She wept.
* * *
‘Come on, then.’
Patting the sofa, beside him, Arlo breathed out unevenly as Nero jumped up onto the velvet cushions. He didn’t normally let the lurcher up on the furniture, but there was something comforting about the dog’s warm fur against his hand.
His throat tightened. Not that he deserved to be comforted after how he’d acted.
Picturing Frankie’s stunned, pale face, he tensed his fingers against Nero’s head. He had been so blazingly certain, so smugly convinced that he was in control...that he had got it all worked out.
Now all his assumptions seemed at best naive and at worst inhuman.
She had told him she loved him and the stark honesty of her words had unmanned him. Coward that he was, he had thought she would leave that unspoken, so that he could keep on pretending that he didn’t know how she felt.
How he felt.
He gritted his teeth.
So many times out on the ice he had been faced with a crossroads—a moment in his journey when a decision had to be made. A choice that could mean either life or death. And each time he’d made a choice.
It was what he did. He spoke about it at schools. In lecture theatres at universities. The great explorer Arlo Milburn, talking about risk...about how every step in any direction was ultimately a leap of faith.
But he hadn’t made that leap for Frankie. He loved her and he had let her leave, and this time tomorrow she would be on her way to LA.
And in a week’s time he would be out on the ice, living the life he’d told her he wanted. A life he had chosen over her. A life that suited someone like him—someone who found the prospect of having a woman who loved him too risky. A life where risk was confined to sub-zero temperatures and blizzards.
In other words, not a life worth living.
* * *
There. It was done. Finally she was packed.
Letting out a breath, Frankie got to her feet and stared down at her plush new suitcase. She had dithered about taking it, but in the end it had seemed churlish not to—and anyway her old suitcase was ruined.
She glanced at the clock by her bed. The taxi would be here in a minute, but that was fine. She just had to get her coat and then she would be ready to go.

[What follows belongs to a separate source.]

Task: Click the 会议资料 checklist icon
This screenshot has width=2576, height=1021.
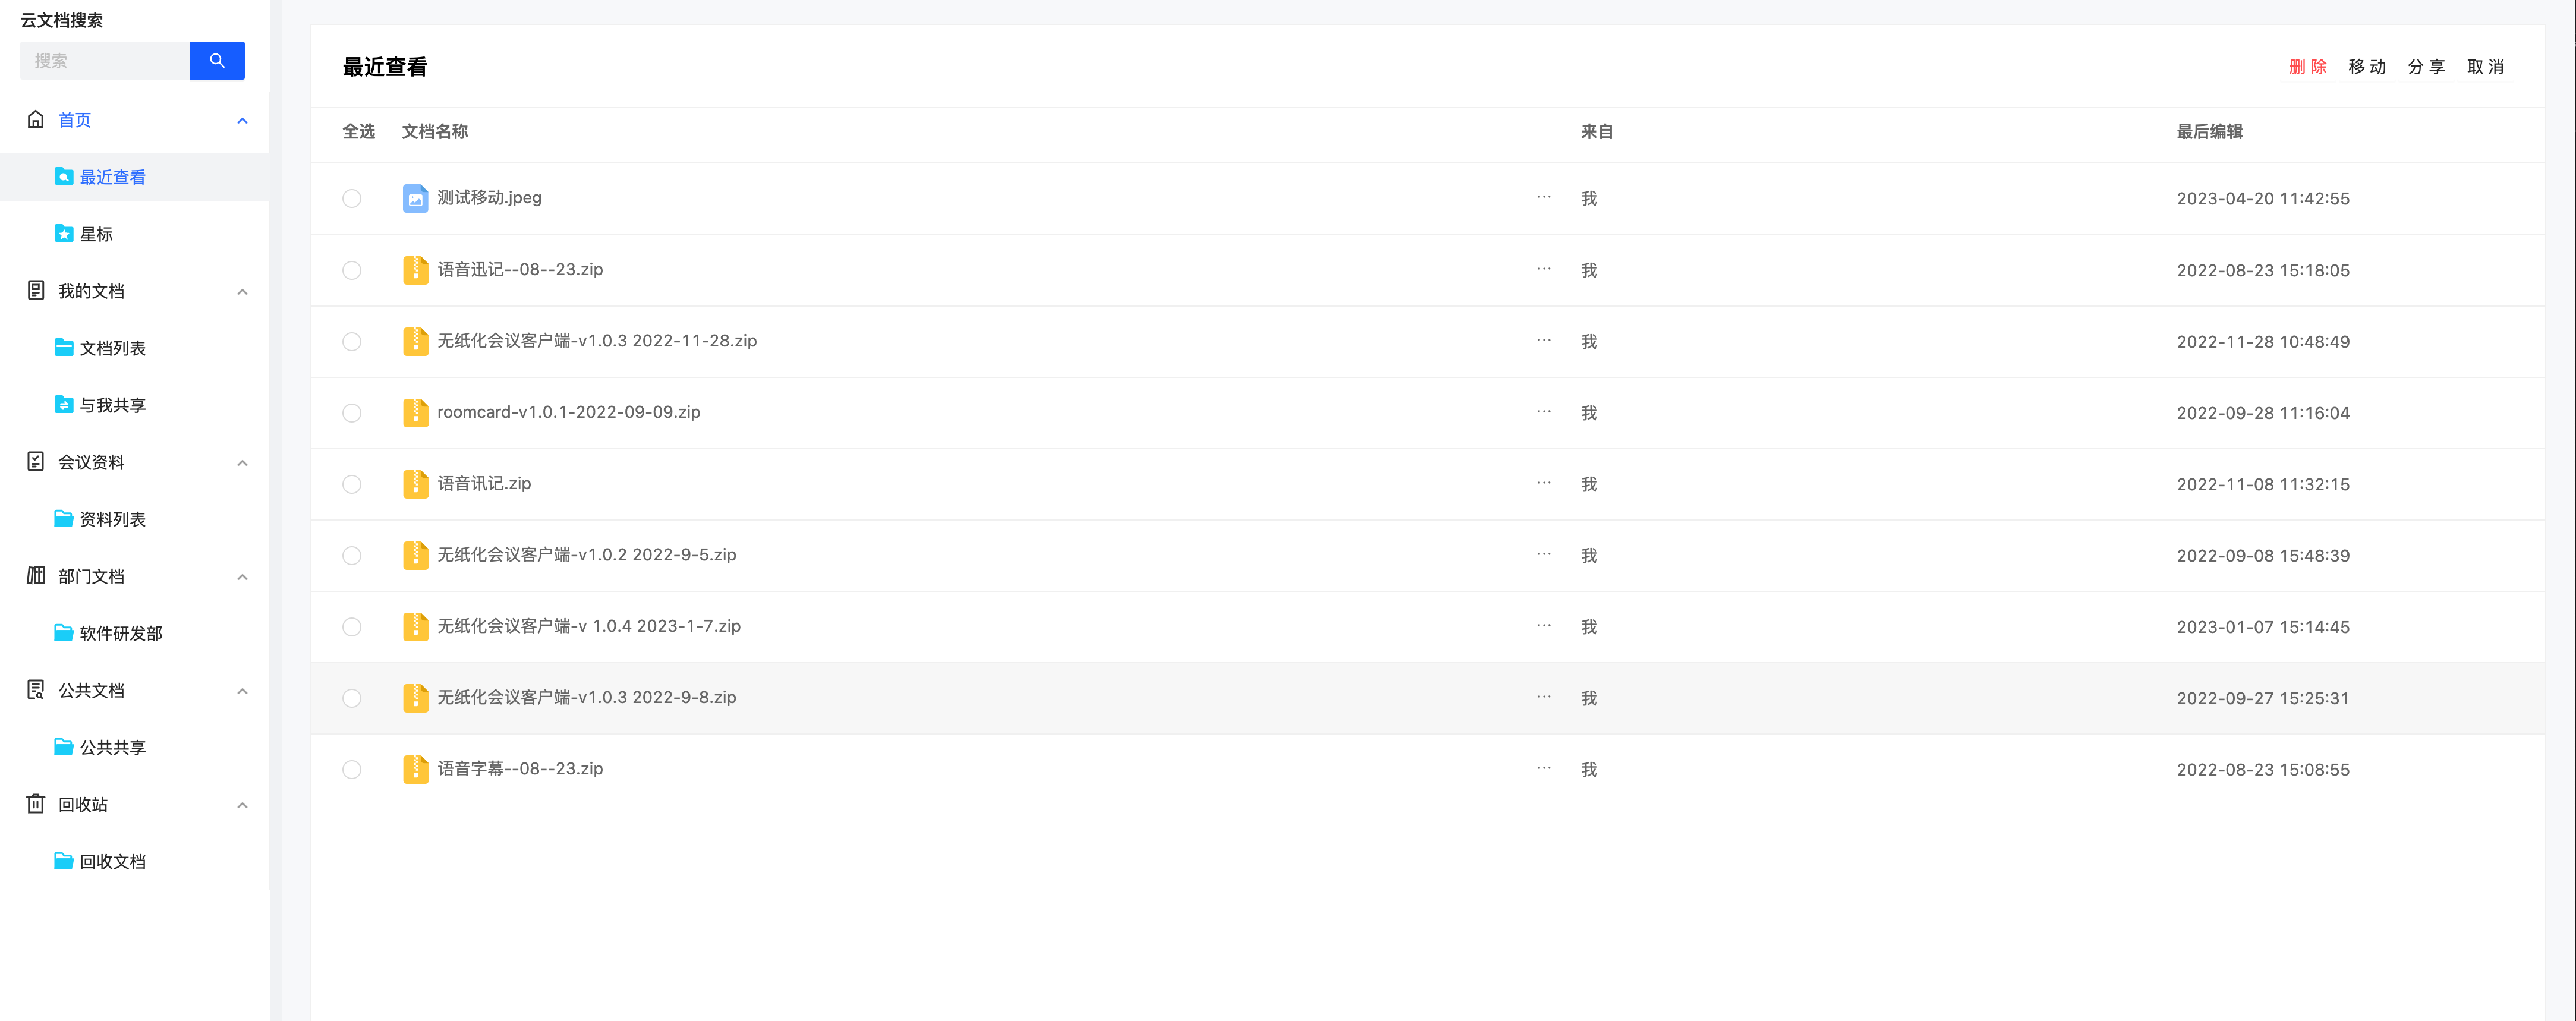Action: tap(36, 461)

She was going to get to the airport hours before she needed to, but that was what she’d decided to do last night, after she’d finally finished crying. She had cried a lot. About the accident and her family and about Arlo. At one point she had thought she might never stop crying, but at one minute past midnight she had run out of tears.
And that was when she’d made up her mind that today was going to be the first day of her new life.
Obviously, she wasn’t going to just forget all her problems. But there was no future in living in the past and she wanted to start living again.
That was what Arlo had given her. He had helped her take that first step. More than anything she had wanted him to join her on the rest of her journey, only that wasn’t to be.
But she wasn’t just going to mark time and blog, like she had after the accident. She was going to go out into the world and live her life. Do some travelling. Make some new friends—real friends. Reconnect with old ones. Learn a new skill.
The intercom buzzed and, shrugging on her coat, she took the handle of her suitcase and glanced slowly around the flat. Maybe when she came back she would finally make this into a home.
She always used the famous black London cabs for work. The cabbies were always fun to talk to, and it looked cool arriving at events in one. Now, she found the familiar beetle shape of the car comforting.
As she buckled up, the cabbie turned round. ‘It’s Heathrow, isn’t it?’